The membership of the Coalition for Competitive Insurance Rates (“CCIR”), which consists of business organizations, consumer advocates, citizen groups, insurers and their associations, fully supports the efforts by the president and Congress to enact reforms to the U.S. tax system that will lower tax rates and produce a more competitive and rational international tax regime.

However, CCIR has several concerns about the potential application of an affiliate tax or of the border adjustment proposal (i.e. border adjustment tax or BAT) – a feature of the House Republican Blueprint for Comprehensive Tax Reform – on foreign insurers, reinsurers and their affiliates. Foreign-based insurers and reinsurers play an important role in the U.S. economy by helping U.S. property owners recover and rebuild when catastrophe strikes. Foreign insurers and reinsurers have provided substantial support following recent disasters, paying nearly 50 percent of the estimated $19 billion in losses incurred from Hurricane Sandy; an estimated 85 percent of privately insured crop losses resulting from the 2012 drought (approximately $1.2 billion); and, in the aftermath of the 2001 terrorist attacks on New York, international insurance and reinsurance firms paid 64 percent of the estimated $27 billion in U.S. payouts for the claims.

CCIR urges the Senate Finance Committee to take the information set forth below into account if it considers proposals to tax foreign affiliate reinsurance or all international reinsurance, or any BAT-style proposals that would treat commercial insurance and reinsurance transactions as an import of a service, resulting in the denial of the deduction for premiums paid for insurance or reinsurance acquired from non-U.S. insurance and reinsurance companies. Such proposals would have serious negative consequences on the U.S. insurance and reinsurance market at the expense of U.S. consumers and, as explained below, taxpayers.

The House Republican Blueprint and the BAT

The Blueprint released in June 2016 does not provide sufficient details to determine the tax treatment of cross border insurance and reinsurance under the BAT proposal, which would effectively tax imports and provide for tax-free exports. It is our understanding that the authors of the Blueprint intended that the BAT apply to services as well as goods, but we also understand that the application of the BAT to financial services is a design issue – the final details of which are still being developed. If policymakers were to follow the design of most other border adjustable tax systems imposed globally, generally through value added taxes, they would not include such services in the BAT base, as most countries that impose VAT or GST taxes do not apply those taxes to insurance or reinsurance.

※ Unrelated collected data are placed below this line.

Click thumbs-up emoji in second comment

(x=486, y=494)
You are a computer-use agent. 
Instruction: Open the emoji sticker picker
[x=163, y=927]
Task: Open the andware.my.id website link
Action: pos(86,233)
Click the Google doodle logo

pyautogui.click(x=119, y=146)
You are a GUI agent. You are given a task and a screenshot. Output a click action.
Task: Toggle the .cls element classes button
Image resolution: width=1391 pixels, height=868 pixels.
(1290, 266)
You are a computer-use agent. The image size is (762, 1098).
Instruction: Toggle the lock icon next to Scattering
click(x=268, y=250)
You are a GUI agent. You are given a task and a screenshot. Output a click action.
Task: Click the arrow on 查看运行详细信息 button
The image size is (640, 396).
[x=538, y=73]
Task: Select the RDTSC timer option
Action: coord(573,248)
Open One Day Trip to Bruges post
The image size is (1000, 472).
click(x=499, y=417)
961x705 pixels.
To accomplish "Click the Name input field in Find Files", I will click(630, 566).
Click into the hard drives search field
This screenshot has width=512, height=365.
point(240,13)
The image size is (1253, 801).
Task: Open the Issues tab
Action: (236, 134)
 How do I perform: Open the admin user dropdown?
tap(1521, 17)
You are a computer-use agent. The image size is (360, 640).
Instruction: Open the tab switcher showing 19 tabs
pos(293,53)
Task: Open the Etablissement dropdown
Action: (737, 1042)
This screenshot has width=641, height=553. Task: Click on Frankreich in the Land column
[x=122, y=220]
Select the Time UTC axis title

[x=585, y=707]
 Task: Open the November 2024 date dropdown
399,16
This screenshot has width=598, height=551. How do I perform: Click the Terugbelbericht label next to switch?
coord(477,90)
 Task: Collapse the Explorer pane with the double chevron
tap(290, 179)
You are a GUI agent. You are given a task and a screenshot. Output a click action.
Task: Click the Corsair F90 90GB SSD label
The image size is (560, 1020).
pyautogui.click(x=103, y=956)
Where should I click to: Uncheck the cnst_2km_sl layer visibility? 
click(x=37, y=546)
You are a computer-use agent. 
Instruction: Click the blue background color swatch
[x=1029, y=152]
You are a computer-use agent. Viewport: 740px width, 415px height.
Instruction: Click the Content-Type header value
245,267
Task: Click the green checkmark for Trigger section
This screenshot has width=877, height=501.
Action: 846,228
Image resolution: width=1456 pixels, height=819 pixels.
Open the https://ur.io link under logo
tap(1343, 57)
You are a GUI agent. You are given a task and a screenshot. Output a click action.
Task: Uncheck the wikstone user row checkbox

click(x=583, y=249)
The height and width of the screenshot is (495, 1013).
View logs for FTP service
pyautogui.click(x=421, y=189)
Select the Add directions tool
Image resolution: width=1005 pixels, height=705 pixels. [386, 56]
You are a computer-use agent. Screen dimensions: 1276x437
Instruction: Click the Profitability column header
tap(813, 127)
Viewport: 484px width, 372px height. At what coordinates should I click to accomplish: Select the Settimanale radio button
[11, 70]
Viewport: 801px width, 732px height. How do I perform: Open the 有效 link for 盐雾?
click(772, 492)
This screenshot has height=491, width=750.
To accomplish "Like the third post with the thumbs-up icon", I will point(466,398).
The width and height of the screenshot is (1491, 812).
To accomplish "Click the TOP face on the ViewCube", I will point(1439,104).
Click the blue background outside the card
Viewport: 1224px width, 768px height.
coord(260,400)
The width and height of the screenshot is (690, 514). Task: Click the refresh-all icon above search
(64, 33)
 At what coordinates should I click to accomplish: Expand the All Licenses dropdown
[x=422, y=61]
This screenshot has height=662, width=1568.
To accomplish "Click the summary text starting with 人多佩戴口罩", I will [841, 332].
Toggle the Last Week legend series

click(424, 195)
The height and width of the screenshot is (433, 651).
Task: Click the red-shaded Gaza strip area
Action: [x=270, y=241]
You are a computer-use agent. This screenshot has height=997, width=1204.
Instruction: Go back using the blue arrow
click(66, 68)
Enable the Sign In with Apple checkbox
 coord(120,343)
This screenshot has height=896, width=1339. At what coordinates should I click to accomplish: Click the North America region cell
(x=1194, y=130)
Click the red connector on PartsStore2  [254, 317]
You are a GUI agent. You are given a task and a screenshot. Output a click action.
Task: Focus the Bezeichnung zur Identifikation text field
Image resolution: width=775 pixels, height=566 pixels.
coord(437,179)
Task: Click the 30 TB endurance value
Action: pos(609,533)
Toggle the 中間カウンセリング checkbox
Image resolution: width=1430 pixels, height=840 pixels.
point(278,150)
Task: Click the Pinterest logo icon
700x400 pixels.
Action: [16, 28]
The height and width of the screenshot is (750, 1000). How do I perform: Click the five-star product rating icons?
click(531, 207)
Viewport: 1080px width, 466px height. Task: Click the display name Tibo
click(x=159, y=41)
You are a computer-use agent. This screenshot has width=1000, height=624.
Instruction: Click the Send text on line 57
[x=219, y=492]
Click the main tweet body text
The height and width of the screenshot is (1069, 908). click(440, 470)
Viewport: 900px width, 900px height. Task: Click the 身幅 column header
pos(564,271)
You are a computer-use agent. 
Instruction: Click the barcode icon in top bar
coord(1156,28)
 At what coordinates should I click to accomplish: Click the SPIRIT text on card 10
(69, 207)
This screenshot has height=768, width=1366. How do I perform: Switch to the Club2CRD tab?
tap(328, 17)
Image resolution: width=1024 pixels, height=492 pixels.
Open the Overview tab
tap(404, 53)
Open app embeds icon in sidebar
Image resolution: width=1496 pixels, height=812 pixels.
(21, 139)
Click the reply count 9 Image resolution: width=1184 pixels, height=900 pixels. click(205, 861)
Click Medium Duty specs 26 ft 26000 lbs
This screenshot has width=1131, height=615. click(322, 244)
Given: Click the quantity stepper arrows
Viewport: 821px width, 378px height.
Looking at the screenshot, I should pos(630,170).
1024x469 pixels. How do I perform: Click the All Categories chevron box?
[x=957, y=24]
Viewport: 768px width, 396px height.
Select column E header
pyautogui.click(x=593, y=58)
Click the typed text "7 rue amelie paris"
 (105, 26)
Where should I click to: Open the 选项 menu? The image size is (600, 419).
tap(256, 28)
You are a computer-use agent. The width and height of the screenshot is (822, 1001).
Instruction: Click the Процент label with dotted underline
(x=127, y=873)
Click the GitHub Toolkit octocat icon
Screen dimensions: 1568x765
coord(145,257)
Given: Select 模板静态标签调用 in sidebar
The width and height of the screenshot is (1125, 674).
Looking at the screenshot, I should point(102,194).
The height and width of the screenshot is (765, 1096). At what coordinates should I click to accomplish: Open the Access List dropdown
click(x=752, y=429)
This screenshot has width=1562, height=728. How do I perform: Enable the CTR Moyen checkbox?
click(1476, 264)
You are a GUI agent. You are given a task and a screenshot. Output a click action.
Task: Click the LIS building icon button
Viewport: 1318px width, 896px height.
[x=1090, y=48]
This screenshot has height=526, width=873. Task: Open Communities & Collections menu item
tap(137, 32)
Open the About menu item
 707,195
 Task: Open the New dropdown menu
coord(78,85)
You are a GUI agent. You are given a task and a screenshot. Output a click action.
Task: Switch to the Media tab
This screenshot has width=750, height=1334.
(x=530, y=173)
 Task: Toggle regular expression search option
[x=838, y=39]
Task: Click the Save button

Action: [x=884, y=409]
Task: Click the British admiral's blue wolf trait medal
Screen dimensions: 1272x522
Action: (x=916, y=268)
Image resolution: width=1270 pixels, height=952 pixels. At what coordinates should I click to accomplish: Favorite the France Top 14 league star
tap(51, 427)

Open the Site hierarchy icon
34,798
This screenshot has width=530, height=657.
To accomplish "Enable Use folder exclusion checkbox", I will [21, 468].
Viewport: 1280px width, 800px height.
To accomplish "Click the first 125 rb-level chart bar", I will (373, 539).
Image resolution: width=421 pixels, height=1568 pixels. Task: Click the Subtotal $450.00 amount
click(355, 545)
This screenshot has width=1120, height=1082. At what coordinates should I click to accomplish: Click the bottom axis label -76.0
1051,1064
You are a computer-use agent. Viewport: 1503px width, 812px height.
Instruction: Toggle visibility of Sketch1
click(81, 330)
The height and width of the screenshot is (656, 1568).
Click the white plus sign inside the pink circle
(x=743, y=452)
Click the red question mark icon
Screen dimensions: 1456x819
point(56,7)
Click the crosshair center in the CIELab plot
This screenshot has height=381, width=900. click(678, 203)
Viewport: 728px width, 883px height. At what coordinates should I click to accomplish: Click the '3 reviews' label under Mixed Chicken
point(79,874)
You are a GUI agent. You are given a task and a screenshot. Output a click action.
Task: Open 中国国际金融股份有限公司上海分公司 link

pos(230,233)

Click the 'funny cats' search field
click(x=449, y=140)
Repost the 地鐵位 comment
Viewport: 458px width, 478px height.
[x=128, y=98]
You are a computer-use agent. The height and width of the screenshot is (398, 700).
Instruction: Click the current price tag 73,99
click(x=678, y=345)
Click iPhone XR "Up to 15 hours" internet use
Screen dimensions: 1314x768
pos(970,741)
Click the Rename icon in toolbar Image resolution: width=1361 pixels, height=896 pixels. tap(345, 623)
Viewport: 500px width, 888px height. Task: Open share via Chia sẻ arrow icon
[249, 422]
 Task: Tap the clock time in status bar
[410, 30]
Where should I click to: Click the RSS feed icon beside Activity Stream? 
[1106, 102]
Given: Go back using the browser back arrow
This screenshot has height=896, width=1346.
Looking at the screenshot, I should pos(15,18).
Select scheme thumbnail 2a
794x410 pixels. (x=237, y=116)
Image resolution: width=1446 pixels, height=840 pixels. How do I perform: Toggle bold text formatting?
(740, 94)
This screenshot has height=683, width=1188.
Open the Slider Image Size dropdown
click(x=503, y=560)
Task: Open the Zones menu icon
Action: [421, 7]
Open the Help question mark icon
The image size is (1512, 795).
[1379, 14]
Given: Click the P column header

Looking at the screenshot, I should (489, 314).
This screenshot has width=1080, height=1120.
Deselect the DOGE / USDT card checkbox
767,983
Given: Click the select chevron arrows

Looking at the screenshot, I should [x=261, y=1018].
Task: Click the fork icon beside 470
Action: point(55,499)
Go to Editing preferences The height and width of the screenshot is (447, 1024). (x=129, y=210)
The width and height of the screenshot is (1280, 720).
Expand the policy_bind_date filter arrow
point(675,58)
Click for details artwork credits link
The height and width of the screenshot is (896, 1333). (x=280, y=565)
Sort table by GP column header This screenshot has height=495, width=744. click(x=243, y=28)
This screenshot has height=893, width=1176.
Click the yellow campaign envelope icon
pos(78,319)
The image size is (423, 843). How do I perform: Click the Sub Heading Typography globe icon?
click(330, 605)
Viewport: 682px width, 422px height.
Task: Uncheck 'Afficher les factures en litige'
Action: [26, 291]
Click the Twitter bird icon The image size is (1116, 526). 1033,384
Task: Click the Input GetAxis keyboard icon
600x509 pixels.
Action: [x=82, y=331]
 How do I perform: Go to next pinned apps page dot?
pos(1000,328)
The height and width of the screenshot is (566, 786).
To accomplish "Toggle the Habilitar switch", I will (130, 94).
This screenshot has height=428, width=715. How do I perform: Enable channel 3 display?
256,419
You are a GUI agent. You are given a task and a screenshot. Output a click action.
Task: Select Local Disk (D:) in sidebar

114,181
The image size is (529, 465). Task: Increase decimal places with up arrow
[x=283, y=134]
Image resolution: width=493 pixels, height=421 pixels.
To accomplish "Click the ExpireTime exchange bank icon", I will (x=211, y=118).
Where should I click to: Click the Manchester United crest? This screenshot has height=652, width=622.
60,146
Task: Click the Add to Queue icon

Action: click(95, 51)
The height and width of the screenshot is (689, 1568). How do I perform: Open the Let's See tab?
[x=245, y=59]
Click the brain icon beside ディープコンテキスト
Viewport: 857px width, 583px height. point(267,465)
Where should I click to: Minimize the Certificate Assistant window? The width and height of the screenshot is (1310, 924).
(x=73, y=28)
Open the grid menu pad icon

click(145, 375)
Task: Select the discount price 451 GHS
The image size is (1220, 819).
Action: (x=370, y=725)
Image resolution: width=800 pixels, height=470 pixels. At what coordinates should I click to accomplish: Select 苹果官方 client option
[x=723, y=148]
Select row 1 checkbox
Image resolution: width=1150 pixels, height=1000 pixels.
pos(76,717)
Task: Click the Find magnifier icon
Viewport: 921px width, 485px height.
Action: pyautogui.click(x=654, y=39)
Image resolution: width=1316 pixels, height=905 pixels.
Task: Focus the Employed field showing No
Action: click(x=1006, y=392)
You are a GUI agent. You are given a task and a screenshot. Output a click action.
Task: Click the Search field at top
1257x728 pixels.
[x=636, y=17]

However, should legislation to redesign the tax system impose a new tax on all cross-border reinsurance transactions, the distortions to the U.S. insurance markets could be devastating to U.S. consumers –according to a report issued by the Brattle Group, a leading economic consultancy:

  • At the low end a 20 percent reduction in reinsurance would lead to a $15.6 billion drop in the supply of U.S. insurance. U.S. consumers would annually pay $8.4 billion more in higher insurance premiums to obtain the same coverage.
  • At the high end, an 80 percent reduction in reinsurance would lead to a $69.3 billion drop in the supply of U.S. insurance. U.S. consumers would annually pay $37.4 billion more in higher insurance premiums to obtain the same coverage.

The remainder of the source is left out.